As a matter of fact, I have effectively given up on this belief myself and will now stop eating when I damn well feel full. I will no longer listen to the little voices of my well-meaning mentors in my ear when sitting down to a meal and I will stop when my body has been nourished and indicates this is so! Incidentally... at the Mexican place, it is usually before the platter called my meal even arrives because I have been fully committed to not only cleaning my plate, but also the never ending baskets of chips they bring to the table as I wait for my "meal." Oh, and Heaven forbid this establishment also provide complimentary tortillas and relish!

Back to giving it all up .... I am committed to paying attention to what my body says and eating only what it needs. I will listen to the wise adult voice inside my knowing instead of those voices that I have recorded in my memory that although they meant well, did not know that I would take it to such extremes. I will remind myself that although there is still a food shortage in Ethiopia, that the likelihood of my eradicating starvation by eating all that is left on my plate is quite unlikely and that if I am truly committed to helping starving children I can best serve the cause by opening my checkbook and sending Feed the Children the amount of money I paid for dinner that evening.

That seems to be another hidden recorded belief in my head. The one about money and the cost for the meal. It doesn't seem to matter if I spend $8.00 on a salad at the mall or $39.00 for a 6 oz. filet mignon (not including side items) at a fine restaurant, leaving any part of it on my plate is as though I am leaving dollar bills and coins laying in my plate for the waitress to take away and dump in the garbage.

This one is a bit strange to me because I do not recall ever hearing that sort of message from anyone growing up. I don't really remember eating out much at all growing up to be honest, so maybe that was the message!!! Eating out is expensive so leaving any food on your plate would mean that we would not get to eat out again! Hmmm. I will think about that one because I can assure you that at this stage in my life I WILL be eating out again and there is little risk involved in my not getting to do so if for some reason I choose to eat only half of my enchiladas and not all of them.

RECORDS:

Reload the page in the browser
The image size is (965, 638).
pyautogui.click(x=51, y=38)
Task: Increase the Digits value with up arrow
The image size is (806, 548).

* * *

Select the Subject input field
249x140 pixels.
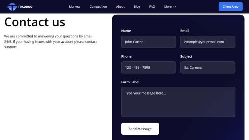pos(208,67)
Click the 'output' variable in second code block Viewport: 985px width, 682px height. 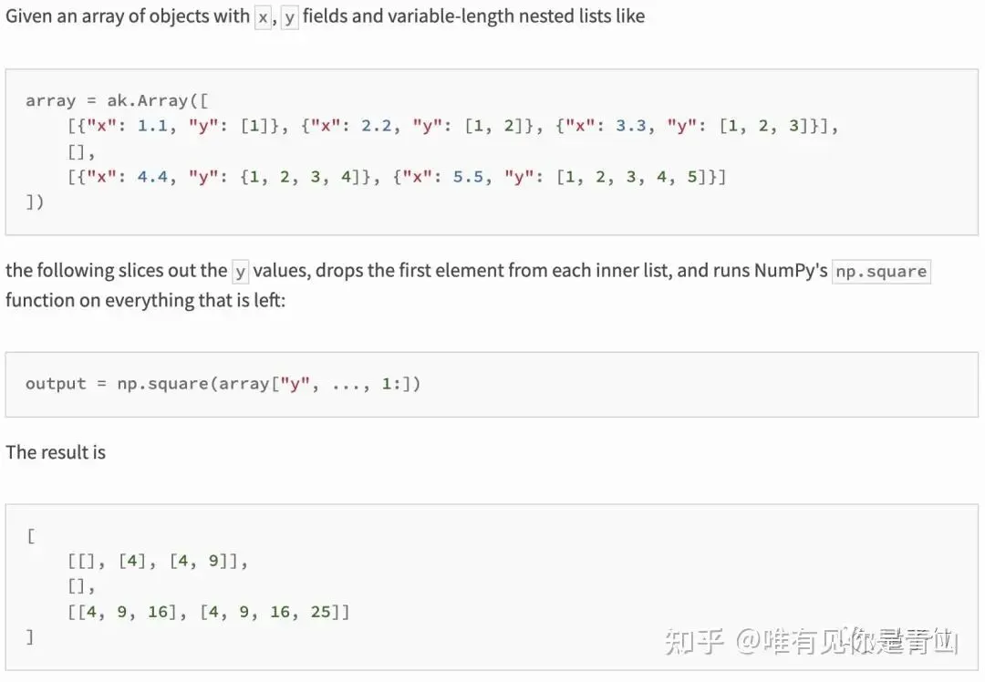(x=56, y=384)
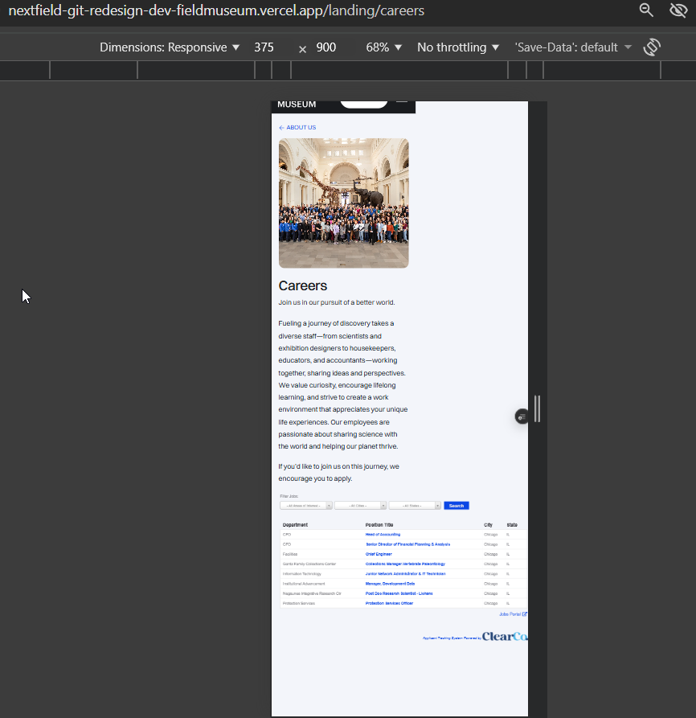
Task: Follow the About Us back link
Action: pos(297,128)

WORK REQUEST A: List every specific food the passage about stopping eating when full names.
WORK REQUEST B: Go on with the passage about stopping eating when full, starting after its final sentence.

EXERCISE OUTPUT A: chips, tortillas, relish, salad, filet mignon, enchiladas

EXERCISE OUTPUT B:
My conclusion in all of this exploration about my own Happy Plate conundrum and my two cents as it relates to our culture's obesity problem is this ... We are operating off of a set of beliefs that worked quite well for our earlier generations. I mean really... they could eat all that was on their plates because frankly there wasn't much there to begin with! Not only that, what they ate was typically vegetables and foods that were NOT processed and high in fat, sugar, sodium, and other indistinguishable words. Then when they were finished eating, they went OUTSIDE to work and do chores where they burned off every last calorie they had just ingested (and more) and then they repeated the cycle again...and again... and again.  Interesting concept... burning calories at the same rate you consume them... anyone doing that these days other than athletes?? I'm just saying!

So it seems to me that we are unconsciously doing what we were taught to do but doing it in an entirely different environment where the actions no longer serve the same purpose... to be healthy and nourished. Now our actions (resulting from our old recording programmed beliefs) make us sick, tired, diseased, and generally unhappy in most cases. We no longer eat for nourishment - we eat for pleasure, social engagement, and something to do when we are bored. If the food actually nourishes our body... all the better (a bonus!).

So just a thought... The next time you sit down to a meal (or drive through to one), ask yourself some questions, "What is the conversation I am having in my head about this food? Who is the conversation with? Is it serving me? What would serve me better?"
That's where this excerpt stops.